HC-01 Healthcare AI Decision Restrictions · HC-01.6 · Deployer · Healthcare
18 V.S.A. § 9423(a)(6)
Plain Language
Health plans must include in their written policies and procedures disclosures about their use of AI in utilization review and the nature and degree of human review and oversight applied. The specific content and format of these disclosures are subject to Department of Financial Regulation requirements. This is a documentation and disclosure obligation — the health plan's policies must transparently describe how AI is used and what human oversight exists.
Statutory Text
(6) Disclosures pertaining to the use of the artificial intelligence, algorithm, or other software tool in the utilization review process and the nature and degree of human review and oversight are contained in the health plan's written policies and procedures to the extent required by the Department of Financial Regulation.
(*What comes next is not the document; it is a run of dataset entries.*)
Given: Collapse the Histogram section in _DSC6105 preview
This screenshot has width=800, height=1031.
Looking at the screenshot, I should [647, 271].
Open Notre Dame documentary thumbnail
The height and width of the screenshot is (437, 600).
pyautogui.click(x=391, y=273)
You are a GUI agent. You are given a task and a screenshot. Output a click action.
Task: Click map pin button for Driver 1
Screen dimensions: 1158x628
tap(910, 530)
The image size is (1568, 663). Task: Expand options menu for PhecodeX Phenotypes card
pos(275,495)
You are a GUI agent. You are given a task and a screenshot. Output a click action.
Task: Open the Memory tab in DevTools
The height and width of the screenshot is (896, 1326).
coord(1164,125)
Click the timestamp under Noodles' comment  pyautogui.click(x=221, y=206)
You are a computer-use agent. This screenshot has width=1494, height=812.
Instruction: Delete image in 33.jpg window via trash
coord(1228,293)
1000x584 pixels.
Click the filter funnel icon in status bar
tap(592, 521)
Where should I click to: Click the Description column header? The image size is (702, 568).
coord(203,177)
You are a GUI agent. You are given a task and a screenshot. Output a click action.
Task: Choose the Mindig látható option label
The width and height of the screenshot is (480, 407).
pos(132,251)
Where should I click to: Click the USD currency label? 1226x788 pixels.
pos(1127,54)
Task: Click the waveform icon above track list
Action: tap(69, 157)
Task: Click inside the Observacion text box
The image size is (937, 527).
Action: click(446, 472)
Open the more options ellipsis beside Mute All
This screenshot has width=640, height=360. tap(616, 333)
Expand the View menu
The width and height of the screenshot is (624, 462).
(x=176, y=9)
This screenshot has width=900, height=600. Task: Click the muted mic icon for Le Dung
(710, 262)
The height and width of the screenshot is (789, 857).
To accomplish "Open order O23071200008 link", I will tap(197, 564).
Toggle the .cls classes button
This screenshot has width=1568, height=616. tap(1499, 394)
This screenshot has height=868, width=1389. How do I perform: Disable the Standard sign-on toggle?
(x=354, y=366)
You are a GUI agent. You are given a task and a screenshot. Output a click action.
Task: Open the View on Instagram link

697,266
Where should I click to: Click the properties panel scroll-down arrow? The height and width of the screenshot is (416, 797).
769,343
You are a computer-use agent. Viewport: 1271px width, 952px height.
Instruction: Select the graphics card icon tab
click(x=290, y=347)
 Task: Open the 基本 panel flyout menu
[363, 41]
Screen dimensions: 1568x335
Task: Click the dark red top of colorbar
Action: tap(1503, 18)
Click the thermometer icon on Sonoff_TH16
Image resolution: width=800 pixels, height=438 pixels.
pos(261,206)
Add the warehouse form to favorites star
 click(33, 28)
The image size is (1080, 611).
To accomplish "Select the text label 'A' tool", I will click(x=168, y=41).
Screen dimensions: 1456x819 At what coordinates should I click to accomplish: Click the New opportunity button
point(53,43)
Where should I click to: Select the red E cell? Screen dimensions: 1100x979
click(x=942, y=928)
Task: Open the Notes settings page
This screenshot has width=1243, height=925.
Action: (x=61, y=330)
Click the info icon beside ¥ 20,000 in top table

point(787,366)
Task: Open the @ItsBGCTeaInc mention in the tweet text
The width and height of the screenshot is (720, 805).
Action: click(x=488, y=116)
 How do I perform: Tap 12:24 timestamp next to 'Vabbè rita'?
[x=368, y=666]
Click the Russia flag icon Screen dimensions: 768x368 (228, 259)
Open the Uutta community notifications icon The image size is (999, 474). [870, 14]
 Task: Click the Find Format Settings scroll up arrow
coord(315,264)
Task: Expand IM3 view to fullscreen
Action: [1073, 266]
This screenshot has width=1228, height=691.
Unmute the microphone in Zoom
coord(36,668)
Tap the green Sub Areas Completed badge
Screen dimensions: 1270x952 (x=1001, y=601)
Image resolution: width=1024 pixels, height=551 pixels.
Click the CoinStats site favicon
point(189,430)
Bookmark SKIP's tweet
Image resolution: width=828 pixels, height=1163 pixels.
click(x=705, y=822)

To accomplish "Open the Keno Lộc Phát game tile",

H-02 Non-Discrimination & Bias Assessment · Deployer · Healthcare
18 V.S.A. § 9423(a)(3)-(4)
Plain Language
Health plans must ensure that their AI utilization review tools are fairly applied in compliance with HHS regulations and guidance, and are configured and applied consistently across all health plans and insureds. The practical effect is a non-discrimination and consistency obligation: patients with similar clinical presentations must receive the same determination regardless of which plan they are on or other non-clinical factors. Health plans should be prepared to demonstrate through testing or configuration documentation that the tool does not produce disparate results for similarly situated patients.
Statutory Text
(3) The artificial intelligence, algorithm, or other software tool is fairly applied, including in accordance with any applicable regulations and guidance issued by the U.S. Department of Health and Human Services. (4) The artificial intelligence, algorithm, or other software tool is configured and applied in a standard, consistent manner for all health plans and insureds so that the resulting decisions are the same for all patients with similar clinical presentation and considerations.
Other · Healthcare
18 V.S.A. § 9423(a)(8)
Plain Language
Health plans must ensure that AI tools used in utilization review do not directly or indirectly cause harm to the insured. This is a broad, open-ended duty of care that goes beyond the specific operational requirements in other subsections. The term 'harm' is not defined, which creates significant compliance ambiguity — it could encompass physical harm from delayed care, financial harm from improper denials, or other forms of injury. Health plans should document their interpretation and the safeguards they rely on to satisfy this obligation.
Statutory Text
(8) The artificial intelligence, algorithm, or other software tool does not directly or indirectly cause harm to the insured.